Room-Temperature Energy-Sampling Kβ X-ray Emission Spectroscopy of the Mn4Ca Complex of Photosynthesis Reveals Three Manganese-Centered Oxidation Steps and Suggests a Coordination Change Prior to O2 Formation.

Abstract

In oxygenic photosynthesis, water is oxidized and dioxygen is produced at a Mn4Ca complex bound to the proteins of photosystem II (PSII). Valence and coordination changes in its catalytic S-state cycle are of great interest. In room-temperature (in situ) experiments, time-resolved energy-sampling X-ray emission spectroscopy of the Mn Kβ1,3 line after laser-flash excitation of PSII membrane particles was applied to characterize the redox transitions in the S-state cycle. The Kβ1,3 line energies suggest a high-valence configuration of the Mn4Ca complex with Mn(III)3Mn(IV) in S0, Mn(III)2Mn(IV)2 in S1, Mn(III)Mn(IV)3 in S2, and Mn(IV)4 in S3 and, thus, manganese oxidation in each of the three accessible oxidizing transitions of the water-oxidizing complex. There are no indications of formation of a ligand radical, thus rendering partial water oxidation before reaching the S4 state unlikely.

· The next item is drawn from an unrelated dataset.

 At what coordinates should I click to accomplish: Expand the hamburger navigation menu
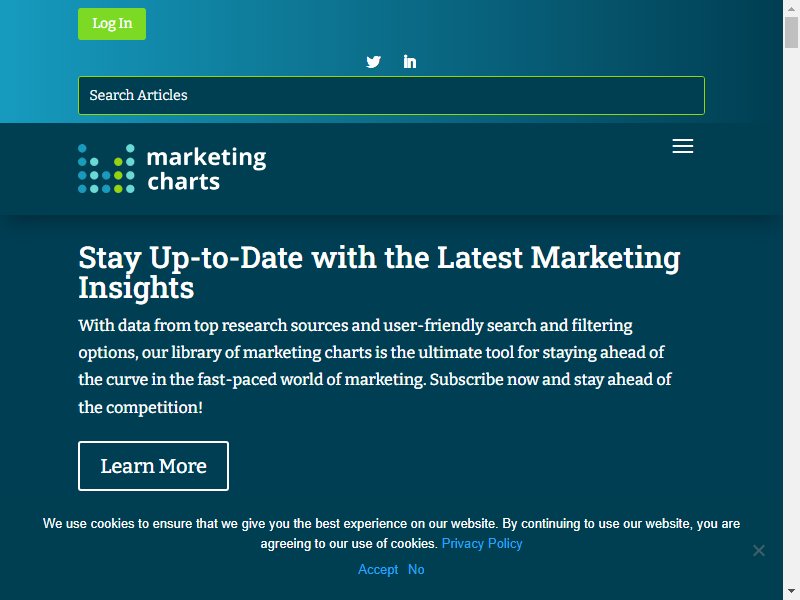(x=683, y=146)
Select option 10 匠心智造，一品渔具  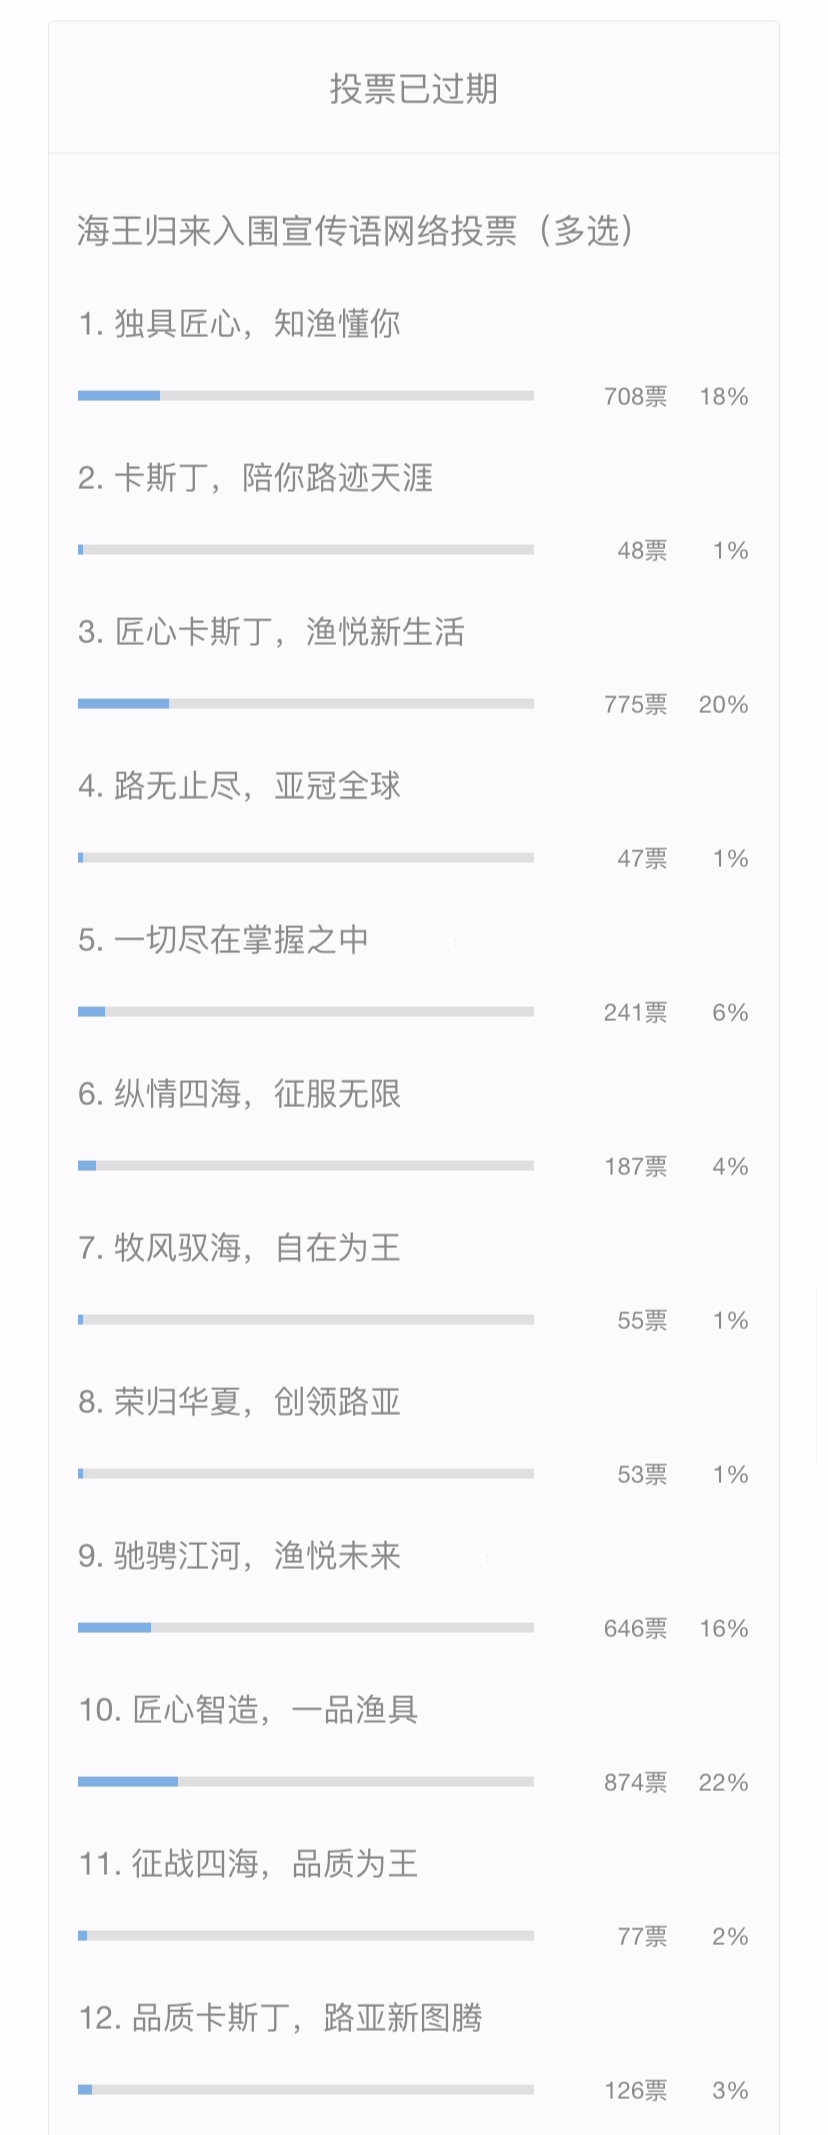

The difference spectra of both manganese Kβ1,3 emission and K-edge X-ray absorption display different shapes for Mn(III) oxidation in the S2 → S3 transition when compared to Mn(III) oxidation in the S1 → S2 transition. Comparison to spectra of manganese compounds with known structures and oxidation states and varying metal coordination environments suggests a change in the manganese ligand environment in the S2 → S3 transition, which could be oxidation of five-coordinated Mn(III) to six-coordinated Mn(IV). Conceivable options for the rearrangement of (substrate) water species and metal-ligand bonding patterns at the Mn4Ca complex in the S2 → S3 transition are discussed.